Ci preoccupa che il welfare si basi sempre più sulla disponibilità delle famiglie, in realtà sempre più abbandonate e sole nelle attività di cura; e non si creda che la “risorsa famiglia” sia una fonte inesauribile. Una vera politica attenta ad esse chiede che siano attivati servizi di sostegno alle attività di cura“.

La scelta Istat di non inserire nel suo rapporto annuale il Non Profit, settore che vale circa l’1,6% del PIL e che, secondo le ultime stime, fornisce oltre un milione di posti di lavoro retribuiti, non vorremmo nascondesse una visione della solidarietà sociale privatistica e del fai da te“.

Se è vero, come afferma l’Istat, che solo l’8% dei bisogni delle famiglie è sostenuto dal volontariato – e immaginiamo che questo dato comprenda tutto il non profit – è evidente che il mondo della solidarietà organizzata ha ancora insperate potenzialità di sviluppo, a condizione che si avviino politiche tese al suo sostegno, purtroppo assenti in questi anni fatta salva la legge “Più dai meno Versi”: la legislazione è ferma agli anni 90“.
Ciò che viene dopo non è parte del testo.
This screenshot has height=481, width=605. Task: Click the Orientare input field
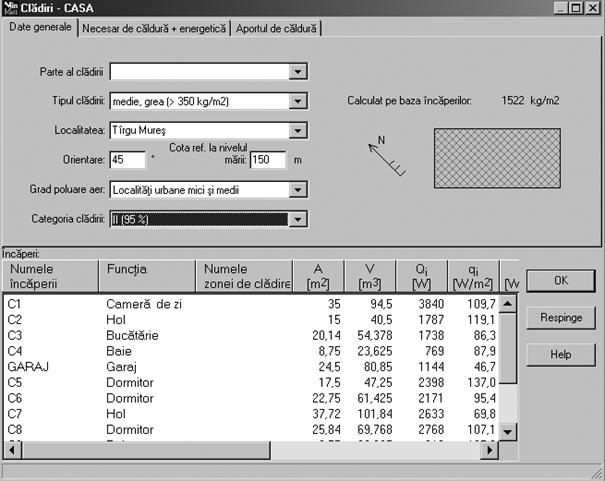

La realtà del terzo settore – conclude Patriarcaè composta da soggetti di natura privata che hanno a cuore la propria autonomia ma che accettano la sfida di essere soggetti pubblici a tutto tondo: non solo erogatori di servizi ma soggetti politici che vogliono contribuire indirizzare le politiche sociali del nostro Paese“.